Ma qual è  l’eredità politica di Aleksej Navalny? La moglie Yulia ha annunciato dall’estero di voler prendere il testimone del marito, continuando l’opposizione al regime. Ella ha peraltro ricevuto l’appoggio pressoché unanime dell’Occidente, i cui governi hanno  accusato Putin di essere il mandante di ciò che è avvenuto a Navalny. In Italia le reazioni sono state più tiepide, con membri del governo che, come loro solito, hanno assunto posizioni alquanto ambigue. E noi? Cosa ha lasciato Navalny ai comuni cittadini di tutto il mondo? Forse la consapevolezza della precarietà della democrazia, del bisogno di difenderla con le unghie e con i denti e che il cambiamento può partire da ognuno di noi. Del resto, nessuno è perfetto. Come abbiamo avuto modo di osservare, neanche Navalny lo era. Non ha mai tentato di esserlo. Ma ha sempre combattuto per ciò in cui credeva. Non si è fermato neanche quando la ragione gli suggeriva di farlo. Ed è questo che lo rende un eroe da ammirare.

Simone Miccio 2acl

Morto in carcere di massimo isolamento una delle figure più discusse dell’opposizione russa, Alexey Navalny. Le ombre sul suo decesso.                                                 

Cos’è realmente accaduto ad una delle figure più discusse dell’opposizione russa, Alexey Navalny?               L’opinione pubblica mondiale se lo chiede da giorni. Varie sono le ipotesi. Navalny si trovava nel carcere dell’Okrug al Circolo Polare Artico, noto per le sue condizioni di detenzione decisamente  ai limiti della tortura, da due anni, per scontare una durissima  pena sulla base di accuse totalmente inventate dal Cremlino.  Il 47enne era finito per la ventisettesima volta in una cella di punizione. Molti mezzi di comunicazione (tra i tanti, Telegram) hanno fatto notare che il comunicato stampa che annunciava la morte del dissidente è stato pubblicato appena due minuti dopo l’ora ufficiale del decesso.                            Il segretario di stato americano Blinken ha dichiarato che la Russia e Putin stesso sono responsabili della sua morte; e, alla luce di questo, pare difficile archiviare quello di Navalny come un caso di morte. Già altre volte Alexey era stato vittima di attentati, nel 2020, ad esempio, fu coinvolto in un caso di grave avvelenamento su un volo diretto in Siberia e solo grazie all’intervento di Angela Merkel fu salvato all’ospedale “Charitè” di Berlino.   Avrebbe potuto rimanere in Germania ma coraggiosamente scelse di tornare in Russia. Oggi come allora, Putin e il suo portavoce Peskov si rifiutano perfino di pronunciare il suo nome e per più di una settimana non hanno permesso alla famiglia di vedere il corpo del loro congiunto, che finalmente nelle scorse ore è stato restituito alla madre.
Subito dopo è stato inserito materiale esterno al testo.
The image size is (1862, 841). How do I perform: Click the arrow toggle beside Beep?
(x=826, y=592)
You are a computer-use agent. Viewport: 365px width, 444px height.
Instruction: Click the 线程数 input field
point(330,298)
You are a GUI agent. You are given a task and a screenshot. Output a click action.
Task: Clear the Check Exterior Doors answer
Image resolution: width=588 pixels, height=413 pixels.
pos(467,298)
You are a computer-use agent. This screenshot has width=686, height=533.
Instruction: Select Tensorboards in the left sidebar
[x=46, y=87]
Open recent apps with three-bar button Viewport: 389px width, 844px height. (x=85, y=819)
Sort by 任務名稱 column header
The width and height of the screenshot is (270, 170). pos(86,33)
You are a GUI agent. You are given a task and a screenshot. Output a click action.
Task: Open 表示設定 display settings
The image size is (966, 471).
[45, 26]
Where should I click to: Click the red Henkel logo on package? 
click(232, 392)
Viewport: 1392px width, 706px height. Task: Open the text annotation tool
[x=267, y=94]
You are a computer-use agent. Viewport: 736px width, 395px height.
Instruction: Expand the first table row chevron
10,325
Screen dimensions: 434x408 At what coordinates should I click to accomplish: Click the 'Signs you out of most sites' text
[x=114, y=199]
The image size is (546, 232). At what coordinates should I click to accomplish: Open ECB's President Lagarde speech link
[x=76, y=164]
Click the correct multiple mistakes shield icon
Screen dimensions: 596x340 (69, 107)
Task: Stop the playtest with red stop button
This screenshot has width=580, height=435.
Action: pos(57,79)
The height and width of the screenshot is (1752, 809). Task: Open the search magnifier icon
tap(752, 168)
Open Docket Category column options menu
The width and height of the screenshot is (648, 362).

La morte di Alexey, non sembra aver stupito né il popolo né i più noti esponenti politici russi. La stessa sorte, infatti, era già capitata ad altri dissidenti e oppositori di Putin, tra i quali ricordiamo Anna Politkovskaya e Boris Nemtsov.                                                                                                                                 

Ma chi era Aleksej Navalny? Attivista e politico, Navalny è stato un grande giornalista investigativo, che per anni ha indagato e svelato al mondo la corruzione del Cremlino, le ruberie della casta amica di Putin, le reali motivazioni che si celano dietro lo scoppio delle guerre in Georgia, Crimea, Ucraina, ecc. Una sfida lenta e pericolosa, quella tra Navalny e Putin, terminata nel più sconvolgente dei modi. Ma “le sue testimonianze, le sue inchieste e il suo desiderio di libertà, non moriranno con lui”, ha affermato la moglie in un’intervista, dichiarandosi pronta a portare avanti le idee del marito e a prendere il suo posto in questa battaglia contro il regime di Putin.  In Occidente molti hanno celebrato il coraggio di Navalny. Anche Bono Vox degli U2 ha reso omaggio durante un concerto al giornalista, invitando la folla di Las Vegas a pronunciare il suo nome ad alta voce, per condividere quell’ ideale di libertà per cui Navalny ha perso la vita e per cui il popolo ucraino lotta ogni giorno. Questa vicenda dal sapore amaro ci insegna che in molte parti del mondo chi lotta per la libertà e la verità ancora oggi paga con la vita e questo dovrebbe farci riflettere su quanto siamo fortunati a vivere in un paese democratico.